→ Problem to solve:
Lay out the data below as a JSON list of strings, with each line as its own string and blank lines omitted.

-- Start --

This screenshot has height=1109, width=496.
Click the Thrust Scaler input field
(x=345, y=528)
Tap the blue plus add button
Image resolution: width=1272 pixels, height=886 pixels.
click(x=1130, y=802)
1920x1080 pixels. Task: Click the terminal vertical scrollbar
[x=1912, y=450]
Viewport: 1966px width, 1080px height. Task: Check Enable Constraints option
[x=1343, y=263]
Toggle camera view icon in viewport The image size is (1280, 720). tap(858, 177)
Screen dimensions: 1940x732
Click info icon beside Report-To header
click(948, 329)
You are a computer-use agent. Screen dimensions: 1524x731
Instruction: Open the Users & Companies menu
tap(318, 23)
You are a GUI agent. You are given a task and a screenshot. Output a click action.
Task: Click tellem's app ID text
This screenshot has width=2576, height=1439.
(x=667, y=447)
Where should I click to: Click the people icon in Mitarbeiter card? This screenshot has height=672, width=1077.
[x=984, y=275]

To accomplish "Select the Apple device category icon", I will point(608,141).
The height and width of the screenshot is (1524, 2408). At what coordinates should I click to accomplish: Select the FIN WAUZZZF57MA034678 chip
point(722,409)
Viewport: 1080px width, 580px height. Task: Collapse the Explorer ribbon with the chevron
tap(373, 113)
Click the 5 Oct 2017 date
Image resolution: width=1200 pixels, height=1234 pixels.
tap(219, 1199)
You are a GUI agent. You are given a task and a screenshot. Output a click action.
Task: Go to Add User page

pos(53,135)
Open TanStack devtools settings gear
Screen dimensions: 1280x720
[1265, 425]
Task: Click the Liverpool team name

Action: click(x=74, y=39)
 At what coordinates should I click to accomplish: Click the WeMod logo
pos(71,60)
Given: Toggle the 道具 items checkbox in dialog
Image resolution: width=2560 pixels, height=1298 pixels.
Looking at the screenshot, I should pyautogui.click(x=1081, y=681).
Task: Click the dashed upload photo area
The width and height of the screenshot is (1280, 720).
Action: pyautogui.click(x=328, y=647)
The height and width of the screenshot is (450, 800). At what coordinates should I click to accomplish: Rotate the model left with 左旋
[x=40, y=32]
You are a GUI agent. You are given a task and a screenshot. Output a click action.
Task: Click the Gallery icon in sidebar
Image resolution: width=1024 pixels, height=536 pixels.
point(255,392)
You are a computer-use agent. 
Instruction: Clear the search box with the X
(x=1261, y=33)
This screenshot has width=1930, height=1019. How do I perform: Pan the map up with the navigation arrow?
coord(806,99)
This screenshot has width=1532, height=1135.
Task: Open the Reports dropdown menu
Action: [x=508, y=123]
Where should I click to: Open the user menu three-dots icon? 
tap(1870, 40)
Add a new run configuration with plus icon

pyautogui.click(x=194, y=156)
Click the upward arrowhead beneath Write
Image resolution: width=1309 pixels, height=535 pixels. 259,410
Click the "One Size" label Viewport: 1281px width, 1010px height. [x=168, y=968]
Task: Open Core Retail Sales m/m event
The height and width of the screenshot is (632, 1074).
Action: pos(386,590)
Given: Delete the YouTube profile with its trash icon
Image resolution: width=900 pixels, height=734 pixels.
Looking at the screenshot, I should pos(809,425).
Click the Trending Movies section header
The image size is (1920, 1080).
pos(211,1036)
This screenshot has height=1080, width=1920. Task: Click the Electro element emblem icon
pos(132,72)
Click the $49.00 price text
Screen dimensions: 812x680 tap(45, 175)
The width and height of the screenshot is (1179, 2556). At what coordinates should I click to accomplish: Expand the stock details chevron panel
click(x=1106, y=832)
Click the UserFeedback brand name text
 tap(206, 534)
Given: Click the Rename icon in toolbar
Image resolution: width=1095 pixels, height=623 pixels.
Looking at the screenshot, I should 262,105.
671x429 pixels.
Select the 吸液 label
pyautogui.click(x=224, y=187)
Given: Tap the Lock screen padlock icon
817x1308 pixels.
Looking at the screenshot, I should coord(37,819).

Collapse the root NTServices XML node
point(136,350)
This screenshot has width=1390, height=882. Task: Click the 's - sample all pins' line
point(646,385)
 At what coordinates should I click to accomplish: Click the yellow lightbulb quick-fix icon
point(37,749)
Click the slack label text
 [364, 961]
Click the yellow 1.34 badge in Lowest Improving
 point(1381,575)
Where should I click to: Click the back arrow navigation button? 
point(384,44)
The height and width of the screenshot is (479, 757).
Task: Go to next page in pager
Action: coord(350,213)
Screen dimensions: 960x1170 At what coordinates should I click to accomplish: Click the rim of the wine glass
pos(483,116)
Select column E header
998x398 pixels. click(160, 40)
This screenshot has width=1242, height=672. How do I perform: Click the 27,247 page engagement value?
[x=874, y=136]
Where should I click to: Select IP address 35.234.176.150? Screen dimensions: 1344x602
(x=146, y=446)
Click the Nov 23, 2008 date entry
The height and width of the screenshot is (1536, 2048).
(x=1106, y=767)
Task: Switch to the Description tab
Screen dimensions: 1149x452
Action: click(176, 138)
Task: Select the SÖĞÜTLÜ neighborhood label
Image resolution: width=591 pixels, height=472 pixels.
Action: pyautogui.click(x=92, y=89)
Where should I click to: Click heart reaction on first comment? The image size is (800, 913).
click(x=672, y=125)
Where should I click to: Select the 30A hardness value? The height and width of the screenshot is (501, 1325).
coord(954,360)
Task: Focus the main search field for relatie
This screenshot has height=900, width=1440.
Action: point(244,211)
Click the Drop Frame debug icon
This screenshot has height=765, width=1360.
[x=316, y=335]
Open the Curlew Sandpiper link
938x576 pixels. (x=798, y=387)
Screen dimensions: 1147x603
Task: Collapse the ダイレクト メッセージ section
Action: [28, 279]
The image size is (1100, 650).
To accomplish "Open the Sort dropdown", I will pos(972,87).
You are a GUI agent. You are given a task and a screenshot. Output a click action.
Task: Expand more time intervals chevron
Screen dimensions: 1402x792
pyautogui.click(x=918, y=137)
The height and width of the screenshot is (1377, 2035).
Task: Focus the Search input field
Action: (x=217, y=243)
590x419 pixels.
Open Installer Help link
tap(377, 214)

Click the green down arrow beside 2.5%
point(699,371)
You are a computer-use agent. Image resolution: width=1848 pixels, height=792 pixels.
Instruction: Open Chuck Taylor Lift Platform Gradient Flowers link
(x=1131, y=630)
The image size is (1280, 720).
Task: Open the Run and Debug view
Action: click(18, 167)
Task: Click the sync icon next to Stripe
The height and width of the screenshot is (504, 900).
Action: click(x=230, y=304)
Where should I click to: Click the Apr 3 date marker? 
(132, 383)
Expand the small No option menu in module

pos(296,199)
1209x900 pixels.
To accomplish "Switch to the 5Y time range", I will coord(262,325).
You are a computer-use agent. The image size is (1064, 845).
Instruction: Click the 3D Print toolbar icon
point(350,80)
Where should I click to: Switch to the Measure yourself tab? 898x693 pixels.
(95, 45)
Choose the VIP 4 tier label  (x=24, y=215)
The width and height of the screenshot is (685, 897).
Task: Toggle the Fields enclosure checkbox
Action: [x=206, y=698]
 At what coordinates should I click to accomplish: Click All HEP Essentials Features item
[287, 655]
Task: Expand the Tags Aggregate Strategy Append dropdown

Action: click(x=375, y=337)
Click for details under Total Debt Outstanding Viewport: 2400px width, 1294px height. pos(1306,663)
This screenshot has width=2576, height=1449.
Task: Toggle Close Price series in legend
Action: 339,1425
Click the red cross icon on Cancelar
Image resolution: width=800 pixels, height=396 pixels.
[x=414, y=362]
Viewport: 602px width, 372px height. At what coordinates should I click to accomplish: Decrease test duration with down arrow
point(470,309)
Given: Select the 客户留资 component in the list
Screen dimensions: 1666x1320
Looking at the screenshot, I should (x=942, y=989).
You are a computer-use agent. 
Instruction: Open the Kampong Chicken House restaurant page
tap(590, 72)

-- End --

→ Answer to the task:
[
  "This screenshot has height=1109, width=496.",
  "Click the Thrust Scaler input field",
  "(x=345, y=528)",
  "Tap the blue plus add button",
  "Image resolution: width=1272 pixels, height=886 pixels.",
  "click(x=1130, y=802)",
  "1920x1080 pixels. Task: Click the terminal vertical scrollbar",
  "[x=1912, y=450]",
  "Viewport: 1966px width, 1080px height. Task: Check Enable Constraints option",
  "[x=1343, y=263]",
  "Toggle camera view icon in viewport The image size is (1280, 720). tap(858, 177)",
  "Screen dimensions: 1940x732",
  "Click info icon beside Report-To header",
  "click(948, 329)",
  "You are a computer-use agent. Screen dimensions: 1524x731",
  "Instruction: Open the Users & Companies menu",
  "tap(318, 23)",
  "You are a GUI agent. You are given a task and a screenshot. Output a click action.",
  "Task: Click tellem's app ID text",
  "This screenshot has width=2576, height=1439.",
  "(x=667, y=447)",
  "Where should I click to: Click the people icon in Mitarbeiter card? This screenshot has height=672, width=1077.",
  "[x=984, y=275]",
  "To accomplish \"Select the Apple device category icon\", I will point(608,141).",
  "The height and width of the screenshot is (1524, 2408). At what coordinates should I click to accomplish: Select the FIN WAUZZZF57MA034678 chip",
  "point(722,409)",
  "Viewport: 1080px width, 580px height. Task: Collapse the Explorer ribbon with the chevron",
  "tap(373, 113)",
  "Click the 5 Oct 2017 date",
  "Image resolution: width=1200 pixels, height=1234 pixels.",
  "tap(219, 1199)",
  "You are a GUI agent. You are given a task and a screenshot. Output a click action.",
  "Task: Go to Add User page",
  "pos(53,135)",
  "Open TanStack devtools settings gear",
  "Screen dimensions: 1280x720",
  "[1265, 425]",
  "Task: Click the Liverpool team name",
  "Action: click(x=74, y=39)",
  " At what coordinates should I click to accomplish: Click the WeMod logo",
  "pos(71,60)",
  "Given: Toggle the 道具 items checkbox in dialog",
  "Image resolution: width=2560 pixels, height=1298 pixels.",
  "Looking at the screenshot, I should pyautogui.click(x=1081, y=681).",
  "Task: Click the dashed upload photo area",
  "The width and height of the screenshot is (1280, 720).",
  "Action: pyautogui.click(x=328, y=647)",
  "The height and width of the screenshot is (450, 800). At what coordinates should I click to accomplish: Rotate the model left with 左旋",
  "[x=40, y=32]",
  "You are a GUI agent. You are given a task and a screenshot. Output a click action.",
  "Task: Click the Gallery icon in sidebar",
  "Image resolution: width=1024 pixels, height=536 pixels.",
  "point(255,392)",
  "You are a computer-use agent. ",
  "Instruction: Clear the search box with the X",
  "(x=1261, y=33)",
  "This screenshot has width=1930, height=1019. How do I perform: Pan the map up with the navigation arrow?",
  "coord(806,99)",
  "This screenshot has width=1532, height=1135.",
  "Task: Open the Reports dropdown menu",
  "Action: [x=508, y=123]",
  "Where should I click to: Open the user menu three-dots icon? ",
  "tap(1870, 40)",
  "Add a new run configuration with plus icon",
  "pyautogui.click(x=194, y=156)",
  "Click the upward arrowhead beneath Write",
  "Image resolution: width=1309 pixels, height=535 pixels. 259,410",
  "Click the \"One Size\" label Viewport: 1281px width, 1010px height. [x=168, y=968]",
  "Task: Open Core Retail Sales m/m event",
  "The height and width of the screenshot is (632, 1074).",
  "Action: pos(386,590)",
  "Given: Delete the YouTube profile with its trash icon",
  "Image resolution: width=900 pixels, height=734 pixels.",
  "Looking at the screenshot, I should pos(809,425).",
  "Click the Trending Movies section header",
  "The image size is (1920, 1080).",
  "pos(211,1036)",
  "This screenshot has height=1080, width=1920. Task: Click the Electro element emblem icon",
  "pos(132,72)",
  "Click the $49.00 price text",
  "Screen dimensions: 812x680 tap(45, 175)",
  "The width and height of the screenshot is (1179, 2556). At what coordinates should I click to accomplish: Expand the stock details chevron panel",
  "click(x=1106, y=832)",
  "Click the UserFeedback brand name text",
  " tap(206, 534)",
  "Given: Click the Rename icon in toolbar",
  "Image resolution: width=1095 pixels, height=623 pixels.",
  "Looking at the screenshot, I should 262,105.",
  "671x429 pixels.",
  "Select the 吸液 label",
  "pyautogui.click(x=224, y=187)",
  "Given: Tap the Lock screen padlock icon",
  "817x1308 pixels.",
  "Looking at the screenshot, I should coord(37,819).",
  "Collapse the root NTServices XML node",
  "point(136,350)",
  "This screenshot has width=1390, height=882. Task: Click the 's - sample all pins' line",
  "point(646,385)",
  " At what coordinates should I click to accomplish: Click the yellow lightbulb quick-fix icon",
  "point(37,749)",
  "Click the slack label text",
  " [364, 961]",
  "Click the yellow 1.34 badge in Lowest Improving",
  " point(1381,575)",
  "Where should I click to: Click the back arrow navigation button? ",
  "point(384,44)",
  "The height and width of the screenshot is (479, 757).",
  "Task: Go to next page in pager",
  "Action: coord(350,213)",
  "Screen dimensions: 960x1170 At what coordinates should I click to accomplish: Click the rim of the wine glass",
  "pos(483,116)",
  "Select column E header",
  "998x398 pixels. click(160, 40)",
  "This screenshot has width=1242, height=672. How do I perform: Click the 27,247 page engagement value?",
  "[x=874, y=136]",
  "Where should I click to: Select IP address 35.234.176.150? Screen dimensions: 1344x602",
  "(x=146, y=446)",
  "Click the Nov 23, 2008 date entry",
  "The height and width of the screenshot is (1536, 2048).",
  "(x=1106, y=767)",
  "Task: Switch to the Description tab",
  "Screen dimensions: 1149x452",
  "Action: click(176, 138)",
  "Task: Select the SÖĞÜTLÜ neighborhood label",
  "Image resolution: width=591 pixels, height=472 pixels.",
  "Action: pyautogui.click(x=92, y=89)",
  "Where should I click to: Click heart reaction on first comment? The image size is (800, 913).",
  "click(x=672, y=125)",
  "Where should I click to: Select the 30A hardness value? The height and width of the screenshot is (501, 1325).",
  "coord(954,360)",
  "Task: Focus the main search field for relatie",
  "This screenshot has height=900, width=1440.",
  "Action: point(244,211)",
  "Click the Drop Frame debug icon",
  "This screenshot has height=765, width=1360.",
  "[x=316, y=335]",
  "Open the Curlew Sandpiper link",
  "938x576 pixels. (x=798, y=387)",
  "Screen dimensions: 1147x603",
  "Task: Collapse the ダイレクト メッセージ section",
  "Action: [28, 279]",
  "The image size is (1100, 650).",
  "To accomplish \"Open the Sort dropdown\", I will pos(972,87).",
  "You are a GUI agent. You are given a task and a screenshot. Output a click action.",
  "Task: Expand more time intervals chevron",
  "Screen dimensions: 1402x792",
  "pyautogui.click(x=918, y=137)",
  "The height and width of the screenshot is (1377, 2035).",
  "Task: Focus the Search input field",
  "Action: (x=217, y=243)",
  "590x419 pixels.",
  "Open Installer Help link",
  "tap(377, 214)",
  "Click the green down arrow beside 2.5%",
  "point(699,371)",
  "You are a computer-use agent. Image resolution: width=1848 pixels, height=792 pixels.",
  "Instruction: Open Chuck Taylor Lift Platform Gradient Flowers link",
  "(x=1131, y=630)",
  "The image size is (1280, 720).",
  "Task: Open the Run and Debug view",
  "Action: click(18, 167)",
  "Task: Click the sync icon next to Stripe",
  "The height and width of the screenshot is (504, 900).",
  "Action: click(x=230, y=304)",
  "Where should I click to: Click the Apr 3 date marker? ",
  "(132, 383)",
  "Expand the small No option menu in module",
  "pos(296,199)",
  "1209x900 pixels.",
  "To accomplish \"Switch to the 5Y time range\", I will coord(262,325).",
  "You are a computer-use agent. The image size is (1064, 845).",
  "Instruction: Click the 3D Print toolbar icon",
  "point(350,80)",
  "Where should I click to: Switch to the Measure yourself tab? 898x693 pixels.",
  "(95, 45)",
  "Choose the VIP 4 tier label  (x=24, y=215)",
  "The width and height of the screenshot is (685, 897).",
  "Task: Toggle the Fields enclosure checkbox",
  "Action: [x=206, y=698]",
  " At what coordinates should I click to accomplish: Click All HEP Essentials Features item",
  "[287, 655]",
  "Task: Expand the Tags Aggregate Strategy Append dropdown",
  "Action: click(x=375, y=337)",
  "Click for details under Total Debt Outstanding Viewport: 2400px width, 1294px height. pos(1306,663)",
  "This screenshot has width=2576, height=1449.",
  "Task: Toggle Close Price series in legend",
  "Action: 339,1425",
  "Click the red cross icon on Cancelar",
  "Image resolution: width=800 pixels, height=396 pixels.",
  "[x=414, y=362]",
  "Viewport: 602px width, 372px height. At what coordinates should I click to accomplish: Decrease test duration with down arrow",
  "point(470,309)",
  "Given: Select the 客户留资 component in the list",
  "Screen dimensions: 1666x1320",
  "Looking at the screenshot, I should (x=942, y=989).",
  "You are a computer-use agent. ",
  "Instruction: Open the Kampong Chicken House restaurant page",
  "tap(590, 72)"
]